Todos queremos tener a nuestra mascota en las mejores condiciones y darle todo aquello que sea necesario para poder mantener su salud en un buen estado.
Por eso si hay ocasiones que nuestro perro está decaído y sin ganas de hacer nada es normal pensar que su salud no se encuentra en las mejores condiciones que podamos desear, y es que nuestros pequeños compañeros de vida también pueden sufrir en sus carnes las enfermedades que en los humanos son comunes tales como fiebres, infecciones estomacales o resfriados. Si bien es cierto que debemos tener en cuenta los síntomas que manifiesta nuestro perro, solo hay una forma de saber si su temperatura está más alta de lo usual: con un termómetro. Pero si nunca te has parado a conocer como se usa, en el artículo que te ofrecemos hoy te vamos a explicar cómo se hace.
Tal vez en ocasiones hayas escuchado por ahí que tocando la nariz o las orejas del animal si estas se encuentran calientes es una forma de saber si tiene fiebre. Pero hemos de decir que de exacto este método más bien tiene poco, pues lo verdaderamente importante a la hora de saber si tiene fiebre es la temperatura interior de nuestro perro.
En principio usaremos un termómetro de lectura rápida y que sea de un material irrompible. De la temperatura que mejor nos podemos fiar es de la rectal, así que hay que introducir la punta del termómetro por el ano de nuestro perro, usando si queremos un poco de vaselina. Lógicamente esto no gustara a nuestro perro, así que probablemente alguien más deba ayudarnos a sujetarlo de forma que el animal quede de pie, pues así es como se debe de tomar la temperatura. Deberemos tener el termómetro durante treinta segundos dentro del animal. Una vez utilizado hay que desinfectarlo con un algodón mojado en alcohol y hay que tomar nota de la temperatura, la hora y el día en que se produjo la medición.

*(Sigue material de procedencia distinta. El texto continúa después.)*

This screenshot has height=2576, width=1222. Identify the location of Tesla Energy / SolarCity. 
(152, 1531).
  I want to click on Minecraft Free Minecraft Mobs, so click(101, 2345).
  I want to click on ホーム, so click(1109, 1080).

En el caso de que nuestra mascota sea de sexo femenino, la temperatura se puede tomar también a través del orificio de la vagina. Si lo que hay que hacer es tener un seguimiento de la temperatura durante varios días, se recomienda poner el termómetro cada seis u ocho horas y hacer esta toma de temperatura antes de la comida, de manera que los vaivenes que produce el proceso digestivo no hagan variar los resultados.
Si tu perro tiene la temperatura más alta de lo normal, consulta a tu veterinario de confianza pues una fiebre puede indicar un malestar leve o algo mucho más grave, por tanto si queremos garantizar el bienestar de nuestra mascota es muy importante determinar el origen de este síntoma.